▶ [Set task] Reproduce the data verbatim, from its first line through the line containing "I will coord(60,12).", both ends included.

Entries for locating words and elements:
[start]
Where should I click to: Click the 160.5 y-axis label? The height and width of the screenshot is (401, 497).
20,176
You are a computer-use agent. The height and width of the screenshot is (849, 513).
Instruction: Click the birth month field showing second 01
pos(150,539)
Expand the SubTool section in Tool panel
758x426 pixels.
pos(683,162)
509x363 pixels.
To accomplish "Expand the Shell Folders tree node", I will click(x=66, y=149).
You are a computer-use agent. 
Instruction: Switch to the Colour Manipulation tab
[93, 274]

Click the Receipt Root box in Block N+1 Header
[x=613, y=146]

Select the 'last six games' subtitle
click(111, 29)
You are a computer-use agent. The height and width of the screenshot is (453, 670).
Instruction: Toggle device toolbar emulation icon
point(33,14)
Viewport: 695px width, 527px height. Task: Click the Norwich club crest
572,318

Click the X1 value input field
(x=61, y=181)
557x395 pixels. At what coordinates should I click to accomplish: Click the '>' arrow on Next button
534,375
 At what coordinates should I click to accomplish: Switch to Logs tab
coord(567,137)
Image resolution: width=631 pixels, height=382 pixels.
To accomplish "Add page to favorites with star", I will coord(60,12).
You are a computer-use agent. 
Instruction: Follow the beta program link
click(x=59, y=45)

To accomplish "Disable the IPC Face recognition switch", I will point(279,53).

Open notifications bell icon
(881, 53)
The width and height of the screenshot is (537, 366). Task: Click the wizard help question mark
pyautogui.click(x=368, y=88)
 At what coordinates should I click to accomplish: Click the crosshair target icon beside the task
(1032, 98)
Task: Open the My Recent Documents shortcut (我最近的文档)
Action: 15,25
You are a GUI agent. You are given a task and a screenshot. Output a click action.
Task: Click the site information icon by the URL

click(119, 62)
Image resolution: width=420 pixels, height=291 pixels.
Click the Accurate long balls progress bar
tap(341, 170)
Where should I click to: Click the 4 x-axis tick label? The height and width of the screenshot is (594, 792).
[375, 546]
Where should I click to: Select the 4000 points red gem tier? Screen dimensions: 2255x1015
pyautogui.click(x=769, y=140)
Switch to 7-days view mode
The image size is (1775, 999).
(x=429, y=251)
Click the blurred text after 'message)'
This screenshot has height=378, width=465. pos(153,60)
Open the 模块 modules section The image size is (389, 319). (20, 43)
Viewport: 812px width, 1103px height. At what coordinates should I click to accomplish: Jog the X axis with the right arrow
[end]
▶ [Reply]
Where should I click to: Click the 160.5 y-axis label? The height and width of the screenshot is (401, 497).
20,176
You are a computer-use agent. The height and width of the screenshot is (849, 513).
Instruction: Click the birth month field showing second 01
pos(150,539)
Expand the SubTool section in Tool panel
758x426 pixels.
pos(683,162)
509x363 pixels.
To accomplish "Expand the Shell Folders tree node", I will click(x=66, y=149).
You are a computer-use agent. 
Instruction: Switch to the Colour Manipulation tab
[93, 274]

Click the Receipt Root box in Block N+1 Header
[x=613, y=146]

Select the 'last six games' subtitle
click(111, 29)
You are a computer-use agent. The height and width of the screenshot is (453, 670).
Instruction: Toggle device toolbar emulation icon
point(33,14)
Viewport: 695px width, 527px height. Task: Click the Norwich club crest
572,318

Click the X1 value input field
(x=61, y=181)
557x395 pixels. At what coordinates should I click to accomplish: Click the '>' arrow on Next button
534,375
 At what coordinates should I click to accomplish: Switch to Logs tab
coord(567,137)
Image resolution: width=631 pixels, height=382 pixels.
To accomplish "Add page to favorites with star", I will coord(60,12).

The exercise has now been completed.